Tournament information
- Country: Great Britain
- Established: 2008
- Organisation(s): BDO category A / WDF category 2
- Format: Legs
- Prize fund: £7,600
- Final Year: 2018

Final champion(s)
- Jim Williams (men's) Anastasia Dobromyslova (women's)

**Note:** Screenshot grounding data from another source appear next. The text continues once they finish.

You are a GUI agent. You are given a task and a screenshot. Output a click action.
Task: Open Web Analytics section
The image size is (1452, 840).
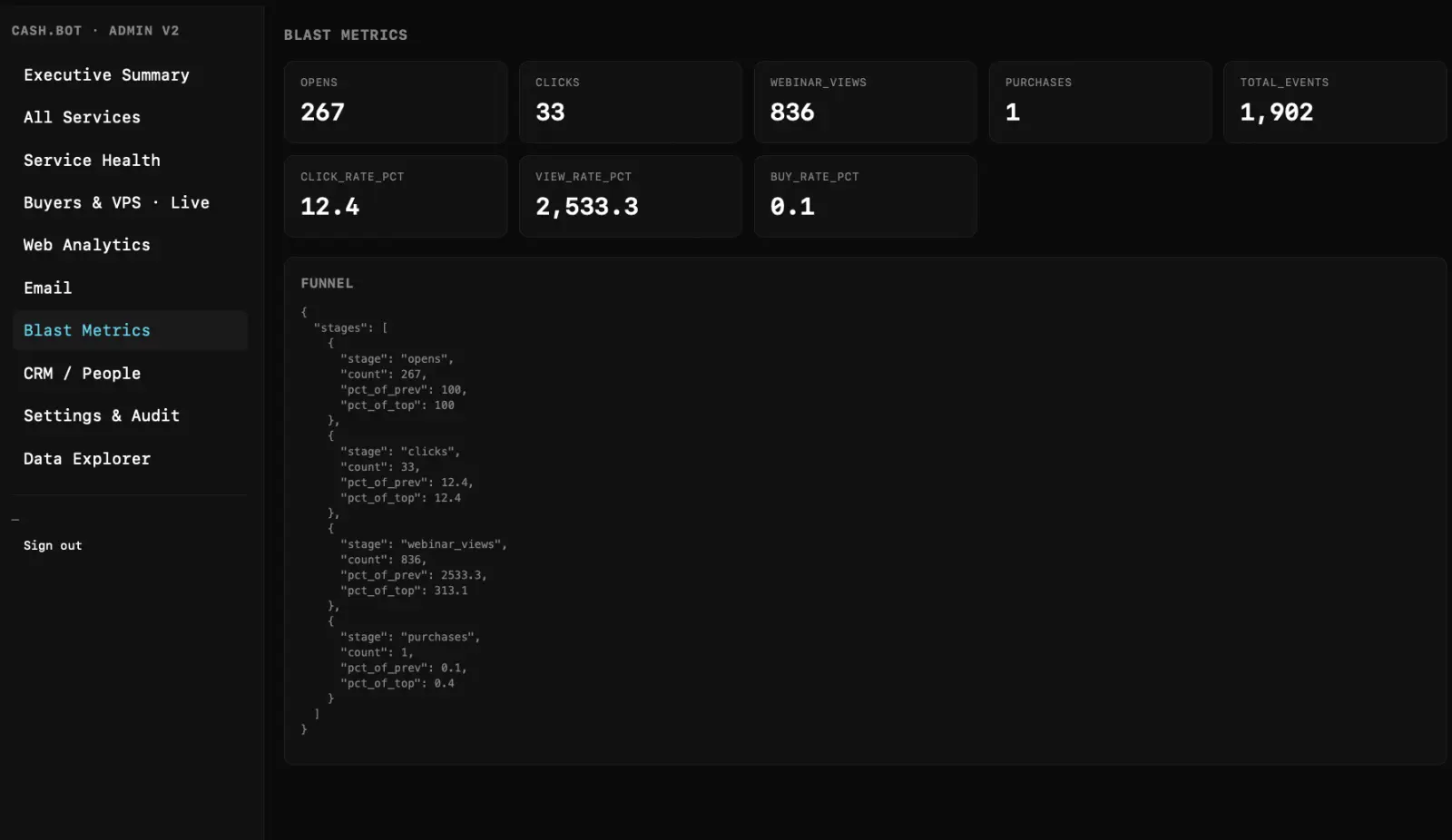point(87,245)
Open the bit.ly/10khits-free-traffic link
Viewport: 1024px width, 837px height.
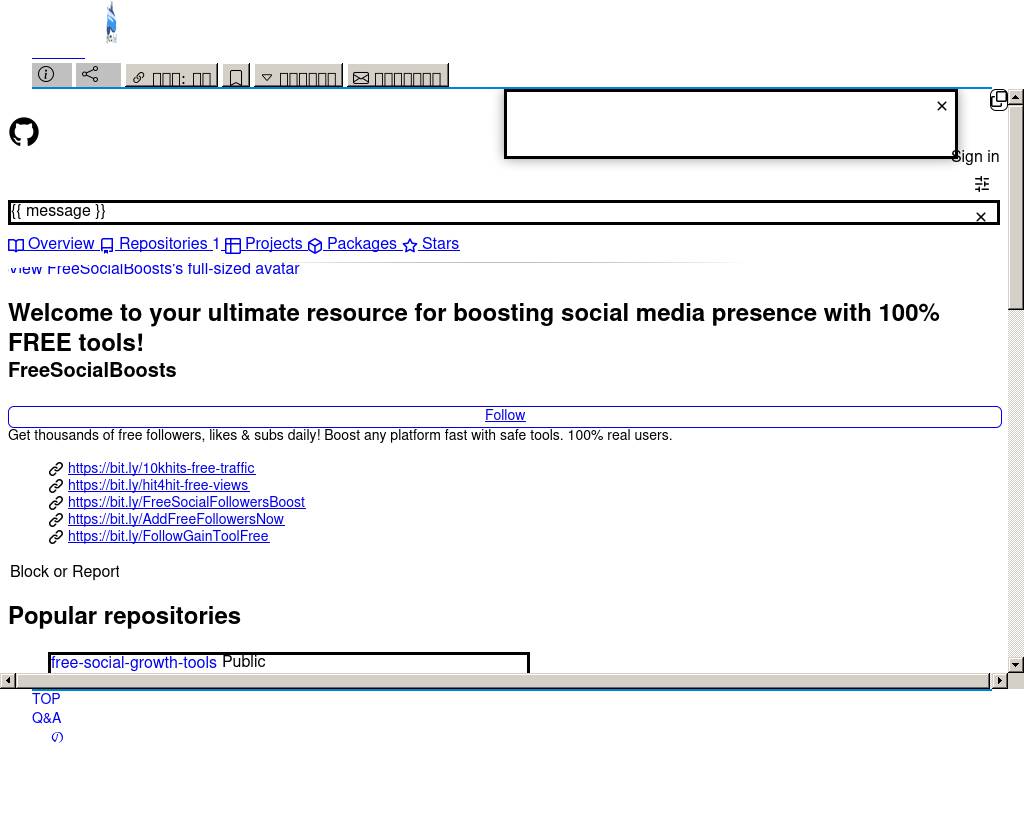point(161,468)
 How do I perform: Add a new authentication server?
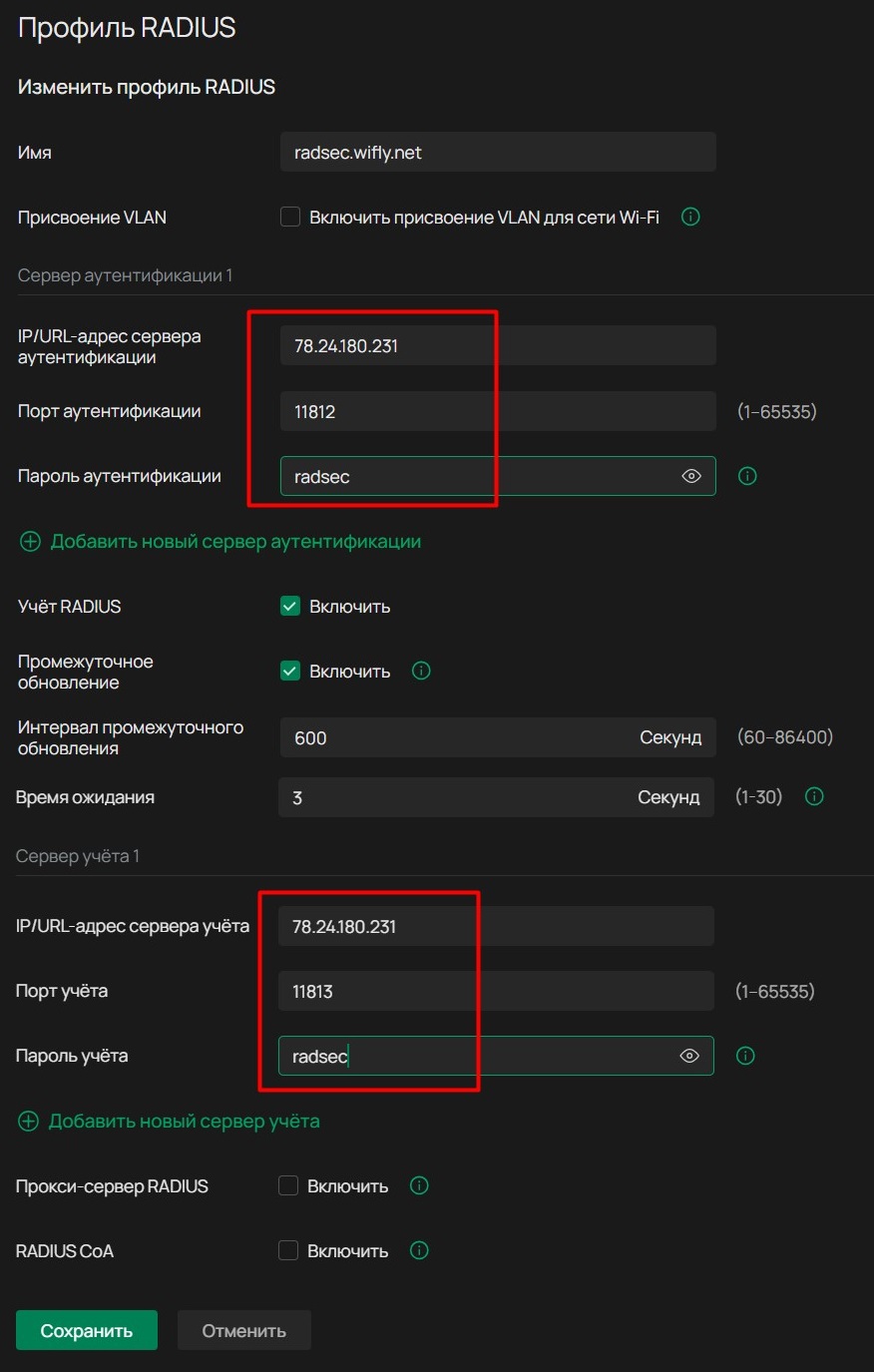(x=220, y=542)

= BDO International Open =

The BDO International Open was a darts tournament that has been held annually since 2008.

==List of tournaments==
===Men's===

| Year | Champion | Score | Runner-up | Total Prize Money | Champion | Runner-up |
|---|---|---|---|---|---|---|
| 2008 | ENG Davy Richardson | 4-1 | SCO Ross Montgomery | £3,540 | £3,000 | £700 |
| 2009 | ENG Tony O'Shea | 4-0 | ENG Ted Hankey | £3,540 | £2,000 | £600 |
| 2010 | ENG Martin Adams | 4-1 | ENG Gary Robson | £4,640 | £3,000 | £700 |
| 2011 | NED Wesley Harms | 4-2 | ENG Stephen Bunting | £5,100 | £3,000 | £800 |
| 2012 | WAL Wayne Warren | 5-1 | ENG Richie George | £7,600 | £3,000 | £1,200 |
| 2013 | NED Jan Dekker | 6-3 | ENG Scott Waites | £7,600 | £3,000 | £1,200 |
| 2014 | ENG Martin Adams (2) | 6-4 | Tony O'Shea | £7,600 | £3,000 | £1,200 |
| 2015 | ENG Martin Atkins | 6-2 | WAL Martin Phillips | £7,600 | £3,000 | £1,200 |
| 2016 | Nick Kenny (88.35) | 6-5 | Tony O'Shea (87.45) | £7,600 | £3,000 | £1,200 |
| 2017 | James Hurrell (98.88) | 6-3 | Scott Mitchell (94.02) | £7,600 | £3,000 | £1,200 |
| 2018 | Jim Williams (97.35) | 6–3 | Scott Baker (97.32) | £7,600 | £3,000 | £1,200 |

==Tournament records==
- Most wins 2: ENG Martin Adams.
- Most Finals 2: ENG Martin Adams, ENG Tony O'Shea.
- Most Semi Finals 2: ENG Martin Adams, ENG Tony O'Shea, ENG Garry Thompson, SCO Mark Barilli
- Most Quarter Finals 4: ENG Scott Mitchell.
- Most Appearances 7: ENG Martin Adams, SCO Ross Montgomery, ENG Scott Mitchell, ENG Gary Robson.
- Most Prize Money won £6,150: ENG Martin Adams.
- Best winning average () : v.
- Youngest Winner age 22: NED Jan Dekker.
- Oldest Winner age 58: ENG Martin Adams.